▶ [EXERCISE]
Copy out each of the following entries word for word, with nothing changed.
^^^^^^^^
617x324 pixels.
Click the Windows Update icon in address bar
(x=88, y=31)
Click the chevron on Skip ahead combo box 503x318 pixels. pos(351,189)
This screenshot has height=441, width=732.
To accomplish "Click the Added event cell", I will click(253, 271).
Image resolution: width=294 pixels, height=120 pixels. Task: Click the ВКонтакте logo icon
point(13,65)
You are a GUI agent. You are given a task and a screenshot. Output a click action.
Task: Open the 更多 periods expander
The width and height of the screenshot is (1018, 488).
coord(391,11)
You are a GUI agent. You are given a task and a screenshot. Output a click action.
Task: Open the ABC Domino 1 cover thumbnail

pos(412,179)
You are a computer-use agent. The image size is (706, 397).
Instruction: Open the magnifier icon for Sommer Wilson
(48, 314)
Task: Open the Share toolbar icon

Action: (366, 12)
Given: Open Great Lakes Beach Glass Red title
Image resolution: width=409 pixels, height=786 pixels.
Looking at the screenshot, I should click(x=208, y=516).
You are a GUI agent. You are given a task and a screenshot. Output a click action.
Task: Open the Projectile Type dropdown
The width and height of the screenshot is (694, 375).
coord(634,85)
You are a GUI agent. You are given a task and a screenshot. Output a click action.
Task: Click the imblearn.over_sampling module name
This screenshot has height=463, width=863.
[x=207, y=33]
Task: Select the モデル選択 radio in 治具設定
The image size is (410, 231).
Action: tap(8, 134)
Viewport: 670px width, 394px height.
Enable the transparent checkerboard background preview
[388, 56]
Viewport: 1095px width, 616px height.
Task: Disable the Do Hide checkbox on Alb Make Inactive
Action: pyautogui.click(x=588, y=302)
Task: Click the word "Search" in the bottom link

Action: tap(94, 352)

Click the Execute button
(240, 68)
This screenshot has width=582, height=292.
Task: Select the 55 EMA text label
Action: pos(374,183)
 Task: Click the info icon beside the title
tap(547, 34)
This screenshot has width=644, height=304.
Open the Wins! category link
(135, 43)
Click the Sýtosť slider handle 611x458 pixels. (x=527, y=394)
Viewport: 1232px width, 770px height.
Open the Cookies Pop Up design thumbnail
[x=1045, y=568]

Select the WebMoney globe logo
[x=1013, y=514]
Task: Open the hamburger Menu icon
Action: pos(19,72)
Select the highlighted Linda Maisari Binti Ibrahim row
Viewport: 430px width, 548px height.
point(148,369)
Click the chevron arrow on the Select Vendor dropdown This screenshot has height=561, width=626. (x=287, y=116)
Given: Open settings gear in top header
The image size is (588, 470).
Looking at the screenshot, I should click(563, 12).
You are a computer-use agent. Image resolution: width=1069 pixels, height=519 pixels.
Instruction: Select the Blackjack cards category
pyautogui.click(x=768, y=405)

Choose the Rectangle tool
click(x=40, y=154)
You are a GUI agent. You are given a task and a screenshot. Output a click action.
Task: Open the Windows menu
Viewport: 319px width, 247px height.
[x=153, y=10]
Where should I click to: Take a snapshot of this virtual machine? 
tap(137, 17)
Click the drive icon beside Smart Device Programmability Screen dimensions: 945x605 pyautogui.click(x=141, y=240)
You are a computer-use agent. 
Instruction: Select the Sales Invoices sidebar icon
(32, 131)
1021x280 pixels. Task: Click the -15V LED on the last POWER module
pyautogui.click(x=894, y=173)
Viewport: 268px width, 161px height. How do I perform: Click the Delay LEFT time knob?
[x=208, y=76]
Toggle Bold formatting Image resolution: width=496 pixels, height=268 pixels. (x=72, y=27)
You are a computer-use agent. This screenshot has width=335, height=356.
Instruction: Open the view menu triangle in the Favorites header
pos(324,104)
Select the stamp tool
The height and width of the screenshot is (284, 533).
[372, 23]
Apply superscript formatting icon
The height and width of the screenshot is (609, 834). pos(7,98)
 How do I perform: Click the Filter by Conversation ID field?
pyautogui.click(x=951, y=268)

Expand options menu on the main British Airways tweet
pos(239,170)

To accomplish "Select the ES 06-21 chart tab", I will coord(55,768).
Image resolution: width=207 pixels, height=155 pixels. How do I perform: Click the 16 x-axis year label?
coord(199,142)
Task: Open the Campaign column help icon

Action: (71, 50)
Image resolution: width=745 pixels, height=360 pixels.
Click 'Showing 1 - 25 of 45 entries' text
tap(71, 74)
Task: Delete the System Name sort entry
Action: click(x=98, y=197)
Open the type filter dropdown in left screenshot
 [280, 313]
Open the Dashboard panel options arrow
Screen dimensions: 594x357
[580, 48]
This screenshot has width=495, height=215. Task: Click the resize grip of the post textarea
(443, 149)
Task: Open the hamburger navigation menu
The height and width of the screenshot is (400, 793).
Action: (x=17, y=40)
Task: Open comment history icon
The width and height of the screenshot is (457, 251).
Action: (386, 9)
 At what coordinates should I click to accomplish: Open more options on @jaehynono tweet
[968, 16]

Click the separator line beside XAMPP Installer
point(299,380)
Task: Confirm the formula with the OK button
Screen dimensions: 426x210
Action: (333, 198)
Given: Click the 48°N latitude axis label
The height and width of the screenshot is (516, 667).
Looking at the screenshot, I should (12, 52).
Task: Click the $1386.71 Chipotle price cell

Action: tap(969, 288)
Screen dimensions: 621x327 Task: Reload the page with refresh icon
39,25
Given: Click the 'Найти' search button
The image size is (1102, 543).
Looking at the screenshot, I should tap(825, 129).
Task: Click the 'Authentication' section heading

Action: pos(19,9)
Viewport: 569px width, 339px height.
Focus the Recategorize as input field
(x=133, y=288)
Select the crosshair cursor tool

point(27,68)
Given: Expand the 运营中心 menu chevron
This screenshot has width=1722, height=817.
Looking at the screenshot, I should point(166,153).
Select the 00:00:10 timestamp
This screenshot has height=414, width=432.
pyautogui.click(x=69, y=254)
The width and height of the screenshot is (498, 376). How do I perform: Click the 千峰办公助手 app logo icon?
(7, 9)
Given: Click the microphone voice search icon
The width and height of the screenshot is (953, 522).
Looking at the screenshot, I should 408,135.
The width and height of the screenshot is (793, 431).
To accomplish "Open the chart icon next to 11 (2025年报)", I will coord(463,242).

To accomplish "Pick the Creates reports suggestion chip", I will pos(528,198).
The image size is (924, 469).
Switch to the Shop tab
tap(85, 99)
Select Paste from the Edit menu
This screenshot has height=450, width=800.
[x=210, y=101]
^^^^^^^^
▶ [EXPECTED ANSWER]
617x324 pixels.
Click the Windows Update icon in address bar
(x=88, y=31)
Click the chevron on Skip ahead combo box 503x318 pixels. pos(351,189)
This screenshot has height=441, width=732.
To accomplish "Click the Added event cell", I will click(253, 271).
Image resolution: width=294 pixels, height=120 pixels. Task: Click the ВКонтакте logo icon
point(13,65)
You are a GUI agent. You are given a task and a screenshot. Output a click action.
Task: Open the 更多 periods expander
The width and height of the screenshot is (1018, 488).
coord(391,11)
You are a GUI agent. You are given a task and a screenshot. Output a click action.
Task: Open the ABC Domino 1 cover thumbnail

pos(412,179)
You are a computer-use agent. The image size is (706, 397).
Instruction: Open the magnifier icon for Sommer Wilson
(48, 314)
Task: Open the Share toolbar icon

Action: (366, 12)
Given: Open Great Lakes Beach Glass Red title
Image resolution: width=409 pixels, height=786 pixels.
Looking at the screenshot, I should click(x=208, y=516).
You are a GUI agent. You are given a task and a screenshot. Output a click action.
Task: Open the Projectile Type dropdown
The width and height of the screenshot is (694, 375).
coord(634,85)
You are a GUI agent. You are given a task and a screenshot. Output a click action.
Task: Click the imblearn.over_sampling module name
This screenshot has height=463, width=863.
[x=207, y=33]
Task: Select the モデル選択 radio in 治具設定
The image size is (410, 231).
Action: tap(8, 134)
Viewport: 670px width, 394px height.
Enable the transparent checkerboard background preview
[388, 56]
Viewport: 1095px width, 616px height.
Task: Disable the Do Hide checkbox on Alb Make Inactive
Action: pyautogui.click(x=588, y=302)
Task: Click the word "Search" in the bottom link

Action: tap(94, 352)

Click the Execute button
(240, 68)
This screenshot has width=582, height=292.
Task: Select the 55 EMA text label
Action: pos(374,183)
 Task: Click the info icon beside the title
tap(547, 34)
This screenshot has width=644, height=304.
Open the Wins! category link
(135, 43)
Click the Sýtosť slider handle 611x458 pixels. (x=527, y=394)
Viewport: 1232px width, 770px height.
Open the Cookies Pop Up design thumbnail
[x=1045, y=568]

Select the WebMoney globe logo
[x=1013, y=514]
Task: Open the hamburger Menu icon
Action: pos(19,72)
Select the highlighted Linda Maisari Binti Ibrahim row
Viewport: 430px width, 548px height.
point(148,369)
Click the chevron arrow on the Select Vendor dropdown This screenshot has height=561, width=626. (x=287, y=116)
Given: Open settings gear in top header
The image size is (588, 470).
Looking at the screenshot, I should click(563, 12).
You are a computer-use agent. Image resolution: width=1069 pixels, height=519 pixels.
Instruction: Select the Blackjack cards category
pyautogui.click(x=768, y=405)

Choose the Rectangle tool
click(x=40, y=154)
You are a GUI agent. You are given a task and a screenshot. Output a click action.
Task: Open the Windows menu
Viewport: 319px width, 247px height.
[x=153, y=10]
Where should I click to: Take a snapshot of this virtual machine? 
tap(137, 17)
Click the drive icon beside Smart Device Programmability Screen dimensions: 945x605 pyautogui.click(x=141, y=240)
You are a computer-use agent. 
Instruction: Select the Sales Invoices sidebar icon
(32, 131)
1021x280 pixels. Task: Click the -15V LED on the last POWER module
pyautogui.click(x=894, y=173)
Viewport: 268px width, 161px height. How do I perform: Click the Delay LEFT time knob?
[x=208, y=76]
Toggle Bold formatting Image resolution: width=496 pixels, height=268 pixels. (x=72, y=27)
You are a computer-use agent. This screenshot has width=335, height=356.
Instruction: Open the view menu triangle in the Favorites header
pos(324,104)
Select the stamp tool
The height and width of the screenshot is (284, 533).
[372, 23]
Apply superscript formatting icon
The height and width of the screenshot is (609, 834). pos(7,98)
 How do I perform: Click the Filter by Conversation ID field?
pyautogui.click(x=951, y=268)

Expand options menu on the main British Airways tweet
pos(239,170)

To accomplish "Select the ES 06-21 chart tab", I will coord(55,768).
Image resolution: width=207 pixels, height=155 pixels. How do I perform: Click the 16 x-axis year label?
coord(199,142)
Task: Open the Campaign column help icon

Action: (71, 50)
Image resolution: width=745 pixels, height=360 pixels.
Click 'Showing 1 - 25 of 45 entries' text
tap(71, 74)
Task: Delete the System Name sort entry
Action: click(x=98, y=197)
Open the type filter dropdown in left screenshot
 [280, 313]
Open the Dashboard panel options arrow
Screen dimensions: 594x357
[580, 48]
This screenshot has width=495, height=215. Task: Click the resize grip of the post textarea
(443, 149)
Task: Open the hamburger navigation menu
The height and width of the screenshot is (400, 793).
Action: (x=17, y=40)
Task: Open comment history icon
The width and height of the screenshot is (457, 251).
Action: (386, 9)
 At what coordinates should I click to accomplish: Open more options on @jaehynono tweet
[968, 16]

Click the separator line beside XAMPP Installer
point(299,380)
Task: Confirm the formula with the OK button
Screen dimensions: 426x210
Action: (333, 198)
Given: Click the 48°N latitude axis label
The height and width of the screenshot is (516, 667).
Looking at the screenshot, I should (12, 52).
Task: Click the $1386.71 Chipotle price cell

Action: tap(969, 288)
Screen dimensions: 621x327 Task: Reload the page with refresh icon
39,25
Given: Click the 'Найти' search button
The image size is (1102, 543).
Looking at the screenshot, I should tap(825, 129).
Task: Click the 'Authentication' section heading

Action: pos(19,9)
Viewport: 569px width, 339px height.
Focus the Recategorize as input field
(x=133, y=288)
Select the crosshair cursor tool

point(27,68)
Given: Expand the 运营中心 menu chevron
This screenshot has width=1722, height=817.
Looking at the screenshot, I should point(166,153).
Select the 00:00:10 timestamp
This screenshot has height=414, width=432.
pyautogui.click(x=69, y=254)
The width and height of the screenshot is (498, 376). How do I perform: Click the 千峰办公助手 app logo icon?
(7, 9)
Given: Click the microphone voice search icon
The width and height of the screenshot is (953, 522).
Looking at the screenshot, I should 408,135.
The width and height of the screenshot is (793, 431).
To accomplish "Open the chart icon next to 11 (2025年报)", I will coord(463,242).

To accomplish "Pick the Creates reports suggestion chip", I will pos(528,198).
The image size is (924, 469).
Switch to the Shop tab
tap(85, 99)
Select Paste from the Edit menu
This screenshot has height=450, width=800.
[x=210, y=101]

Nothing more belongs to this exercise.